(Excerpts from a dataset)
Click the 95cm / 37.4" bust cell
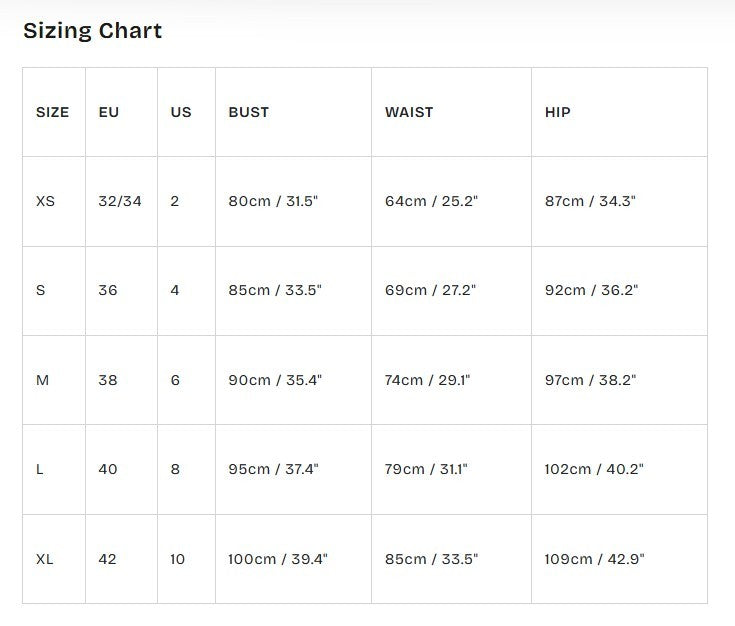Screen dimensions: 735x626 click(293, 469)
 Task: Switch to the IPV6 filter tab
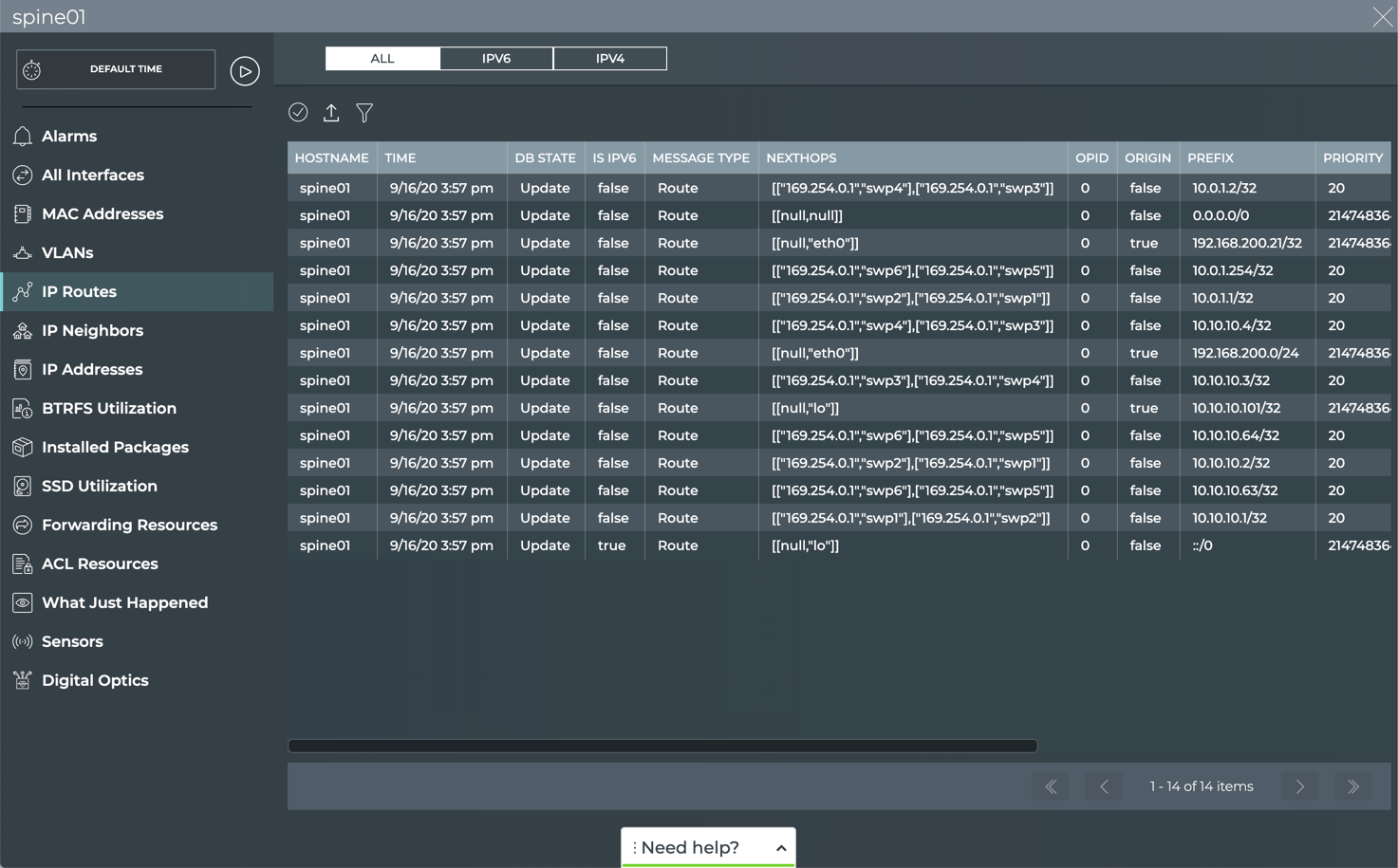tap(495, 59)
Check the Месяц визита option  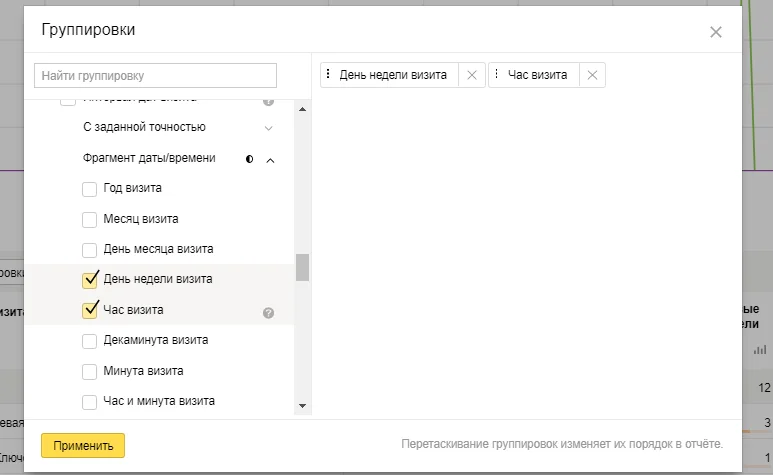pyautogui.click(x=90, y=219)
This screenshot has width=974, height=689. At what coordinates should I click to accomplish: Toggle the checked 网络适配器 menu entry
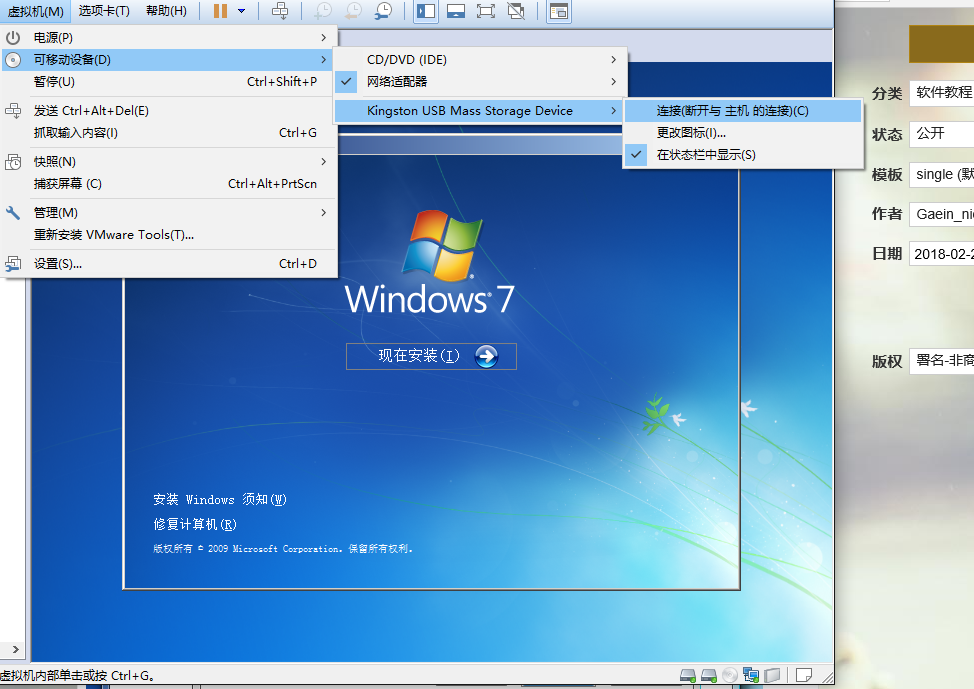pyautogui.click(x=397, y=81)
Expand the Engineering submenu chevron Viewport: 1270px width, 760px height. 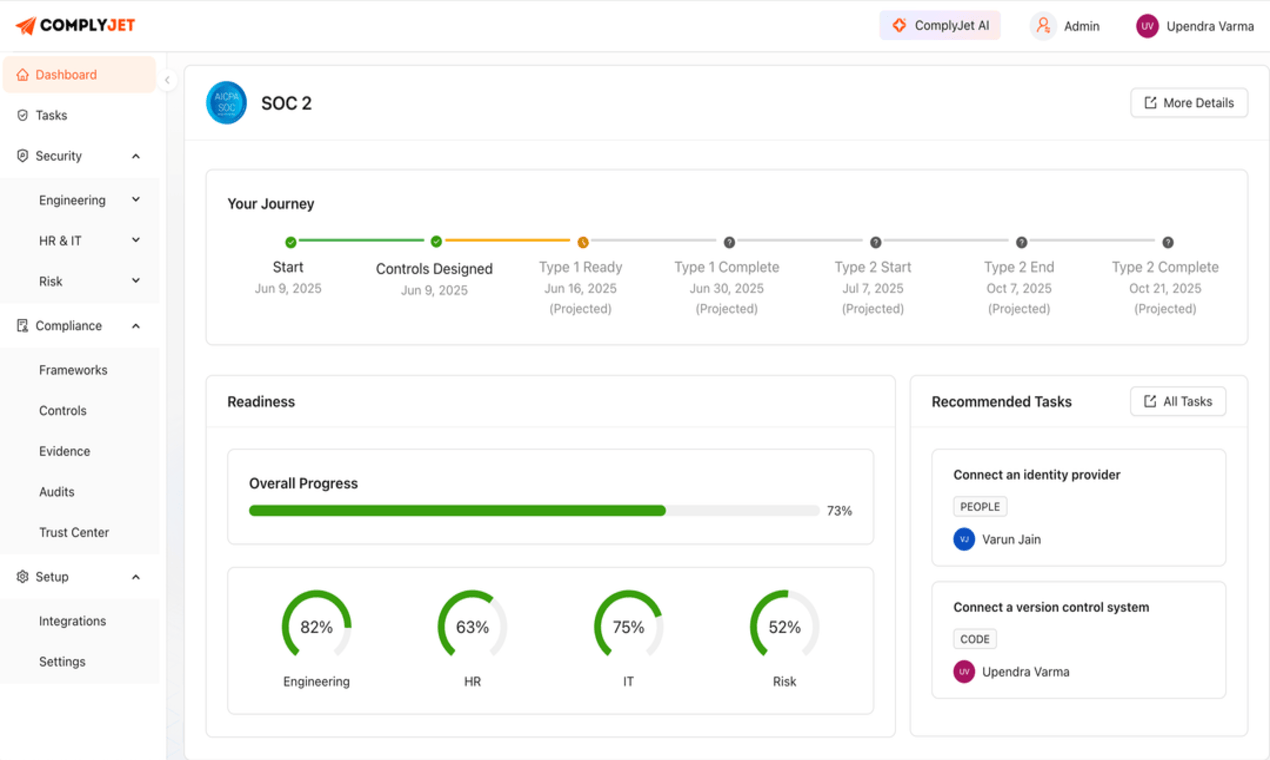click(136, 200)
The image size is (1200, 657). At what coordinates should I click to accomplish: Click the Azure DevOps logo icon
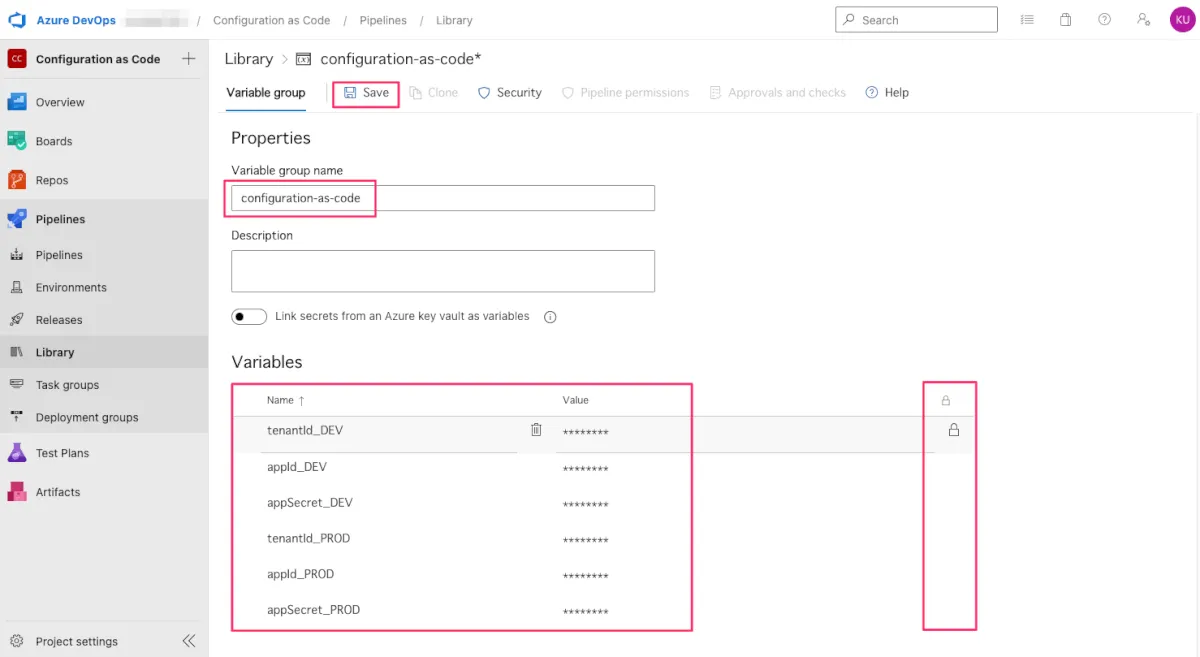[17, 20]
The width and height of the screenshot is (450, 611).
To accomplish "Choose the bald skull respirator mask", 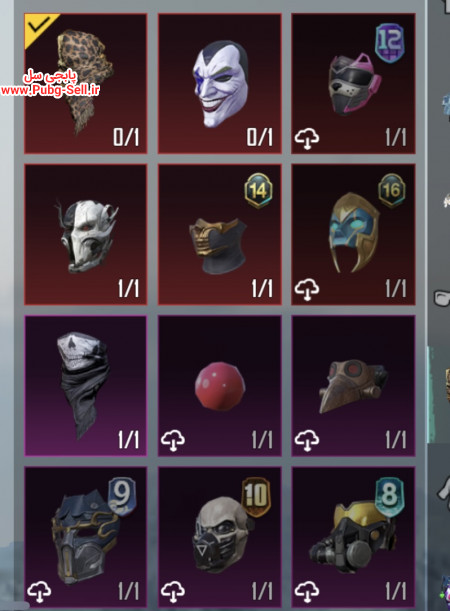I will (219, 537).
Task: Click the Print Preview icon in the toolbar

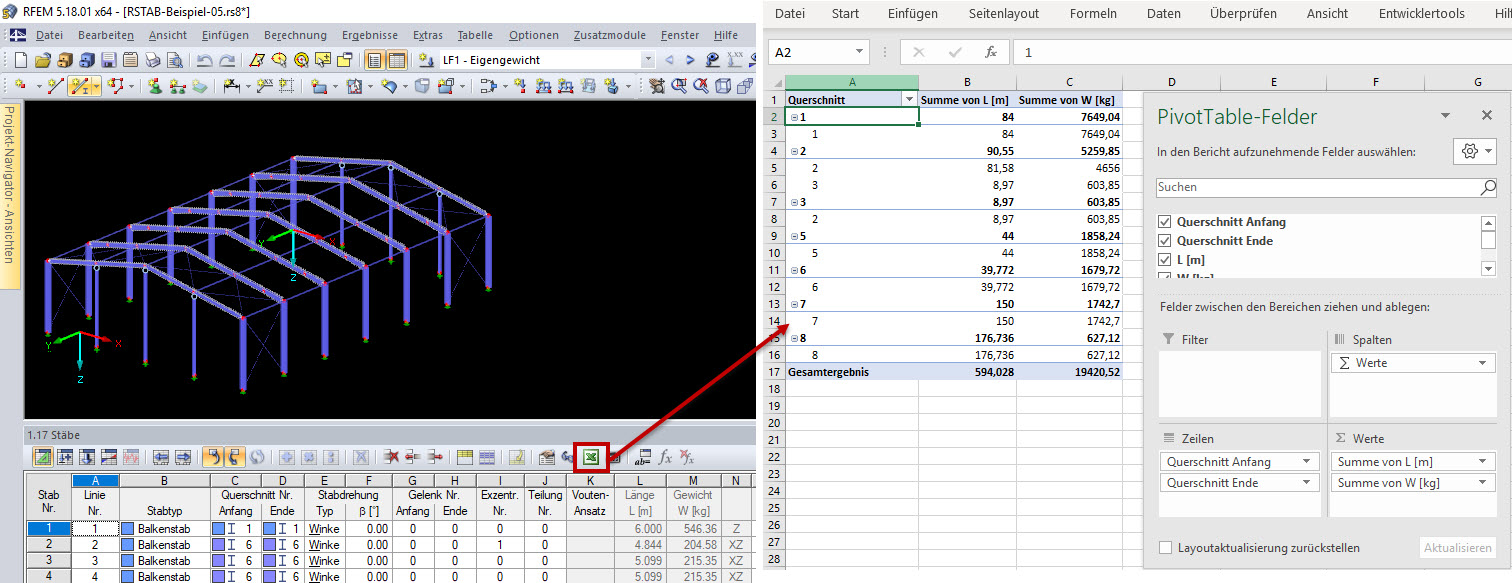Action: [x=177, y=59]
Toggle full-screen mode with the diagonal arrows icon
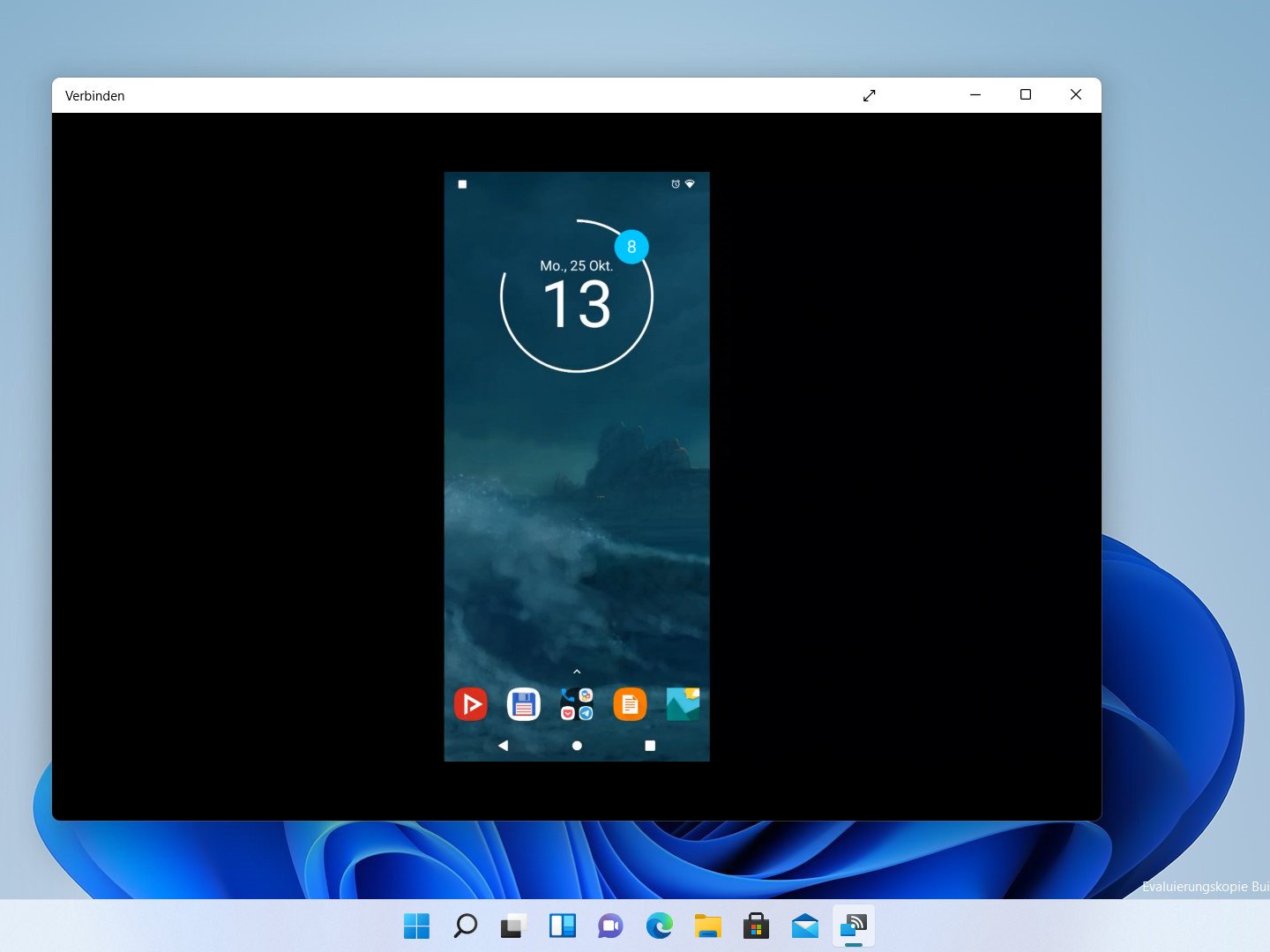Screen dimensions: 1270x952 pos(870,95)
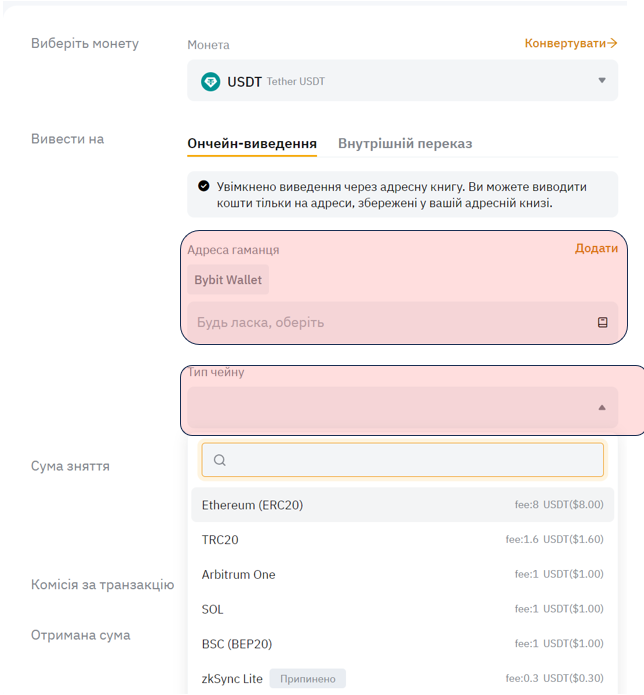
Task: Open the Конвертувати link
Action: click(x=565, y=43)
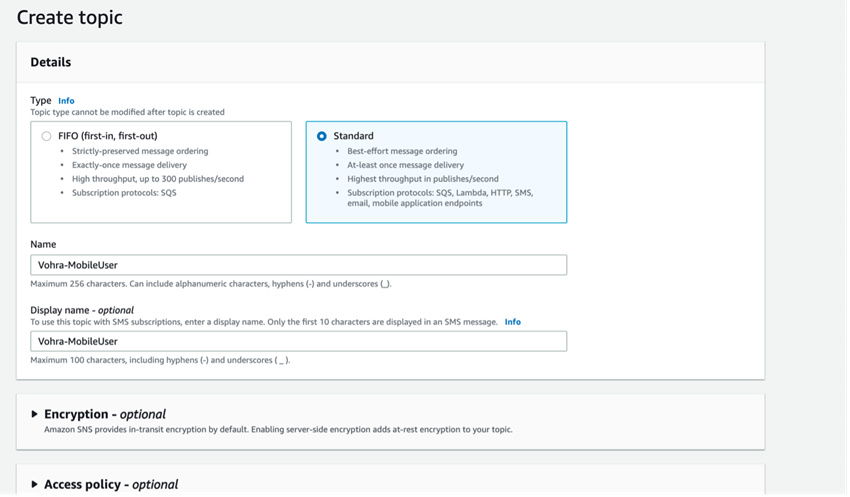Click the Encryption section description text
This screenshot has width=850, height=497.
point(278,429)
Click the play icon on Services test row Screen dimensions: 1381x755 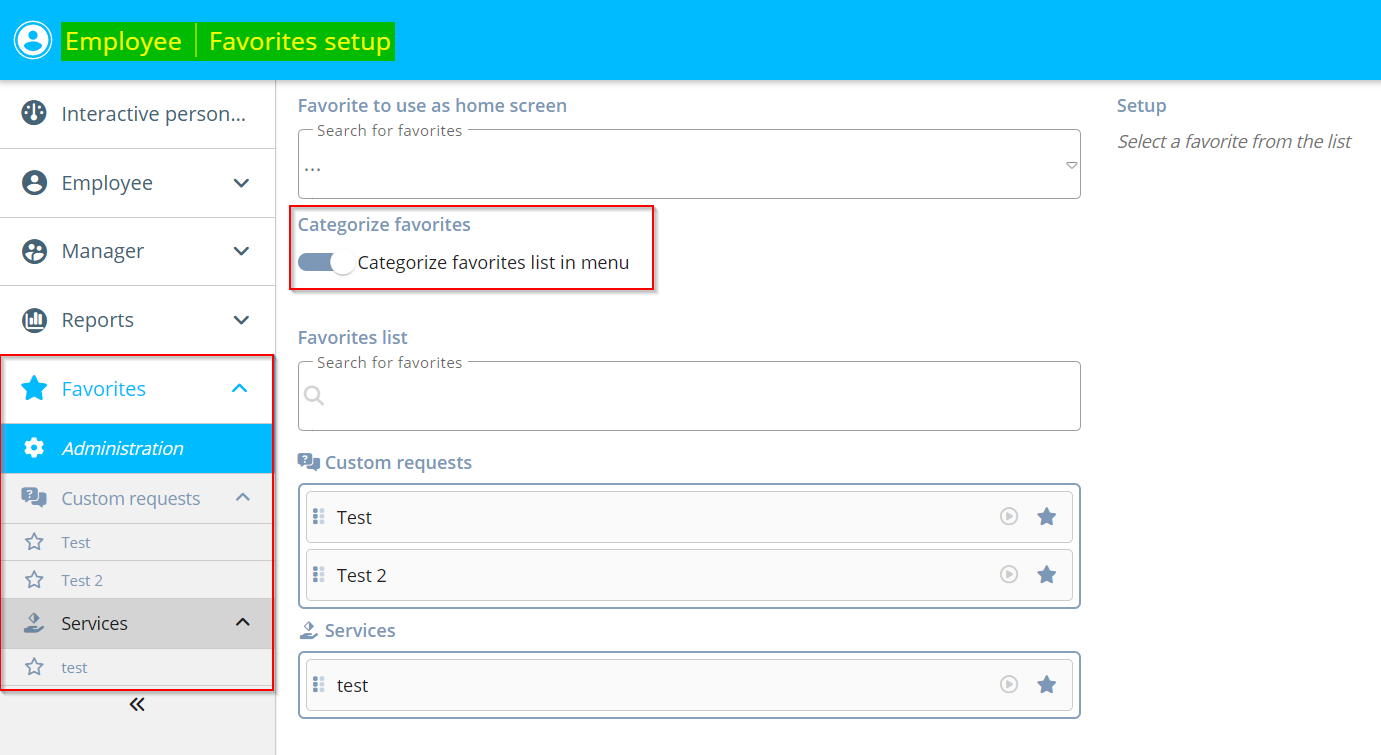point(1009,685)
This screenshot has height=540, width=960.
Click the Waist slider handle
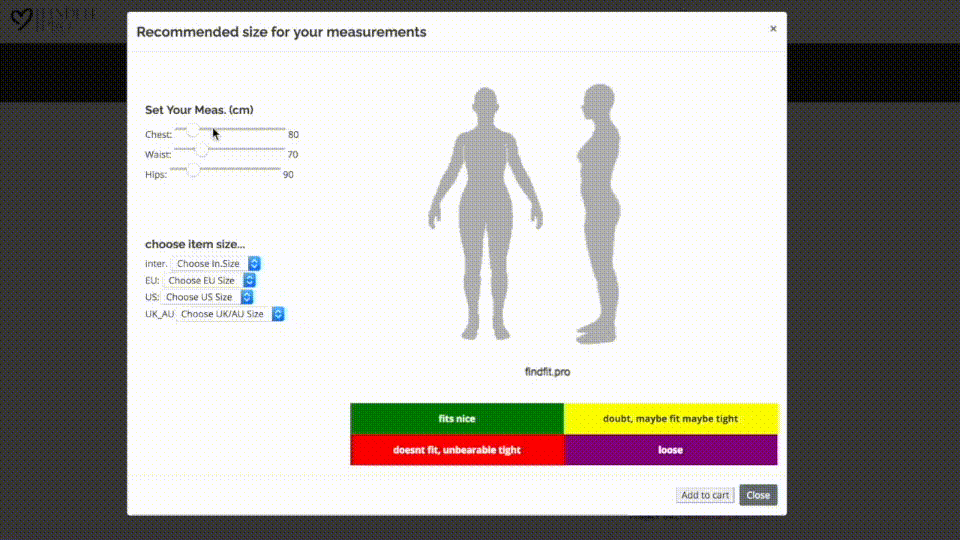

*Task:* Repeat the lines of the records verbatim, starting at the line containing "This screenshot has height=540, width=960." and stopping after the final line. Images stay out.

*Result of the task:*
This screenshot has height=540, width=960.
Click the Waist slider handle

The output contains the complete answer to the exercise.